SHORT PROBLEM ::
Starting at the line containing "Click the 이전 (previous) arrow button" and ending at the line containing "The width and height of the screenshot is (636, 541).", rewrite those lines with "arrow icon" in place of "arrow button", changing nothing else.

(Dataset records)
— start —
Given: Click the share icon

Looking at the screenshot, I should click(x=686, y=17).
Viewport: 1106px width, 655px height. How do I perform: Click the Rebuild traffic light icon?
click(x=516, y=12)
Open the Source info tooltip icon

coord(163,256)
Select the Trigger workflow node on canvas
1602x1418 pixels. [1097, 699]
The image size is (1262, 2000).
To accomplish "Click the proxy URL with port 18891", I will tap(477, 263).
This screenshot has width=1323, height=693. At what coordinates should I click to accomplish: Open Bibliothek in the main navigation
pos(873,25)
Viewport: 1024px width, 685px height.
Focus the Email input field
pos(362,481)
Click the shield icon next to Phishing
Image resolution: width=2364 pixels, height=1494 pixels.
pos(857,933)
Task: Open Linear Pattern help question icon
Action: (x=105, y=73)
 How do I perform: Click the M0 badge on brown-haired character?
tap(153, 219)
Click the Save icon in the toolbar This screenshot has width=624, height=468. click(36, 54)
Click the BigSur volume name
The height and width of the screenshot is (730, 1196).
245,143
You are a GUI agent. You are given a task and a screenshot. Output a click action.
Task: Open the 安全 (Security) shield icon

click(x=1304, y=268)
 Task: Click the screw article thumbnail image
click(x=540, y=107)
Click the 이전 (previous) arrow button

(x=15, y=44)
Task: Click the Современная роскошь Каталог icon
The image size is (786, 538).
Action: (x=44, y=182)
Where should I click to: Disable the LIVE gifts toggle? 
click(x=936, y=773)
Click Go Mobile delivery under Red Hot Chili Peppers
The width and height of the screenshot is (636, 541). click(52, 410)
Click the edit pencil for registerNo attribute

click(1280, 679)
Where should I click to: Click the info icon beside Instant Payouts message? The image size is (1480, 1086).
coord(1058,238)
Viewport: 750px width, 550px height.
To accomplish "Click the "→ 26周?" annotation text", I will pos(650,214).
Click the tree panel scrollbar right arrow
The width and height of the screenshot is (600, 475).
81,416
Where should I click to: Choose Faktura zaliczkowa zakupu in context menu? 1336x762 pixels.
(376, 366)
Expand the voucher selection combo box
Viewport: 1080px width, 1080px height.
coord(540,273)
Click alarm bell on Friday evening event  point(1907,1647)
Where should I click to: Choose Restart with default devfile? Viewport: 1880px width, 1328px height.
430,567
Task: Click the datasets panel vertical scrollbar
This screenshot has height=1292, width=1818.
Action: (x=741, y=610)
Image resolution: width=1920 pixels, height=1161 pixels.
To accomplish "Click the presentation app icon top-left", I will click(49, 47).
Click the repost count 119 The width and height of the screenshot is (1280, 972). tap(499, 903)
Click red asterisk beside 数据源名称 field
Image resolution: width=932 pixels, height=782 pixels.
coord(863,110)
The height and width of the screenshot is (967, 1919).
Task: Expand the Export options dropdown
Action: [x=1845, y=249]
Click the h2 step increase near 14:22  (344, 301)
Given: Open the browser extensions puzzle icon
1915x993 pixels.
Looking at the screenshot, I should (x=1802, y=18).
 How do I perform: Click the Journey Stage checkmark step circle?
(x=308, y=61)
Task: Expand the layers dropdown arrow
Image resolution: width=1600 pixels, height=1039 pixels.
— end —
RESPONSE TO THE TASK ::
Click the 이전 (previous) arrow icon

(x=15, y=44)
Task: Click the Современная роскошь Каталог icon
The image size is (786, 538).
Action: (x=44, y=182)
Where should I click to: Disable the LIVE gifts toggle? 
click(x=936, y=773)
Click Go Mobile delivery under Red Hot Chili Peppers
The width and height of the screenshot is (636, 541). click(52, 410)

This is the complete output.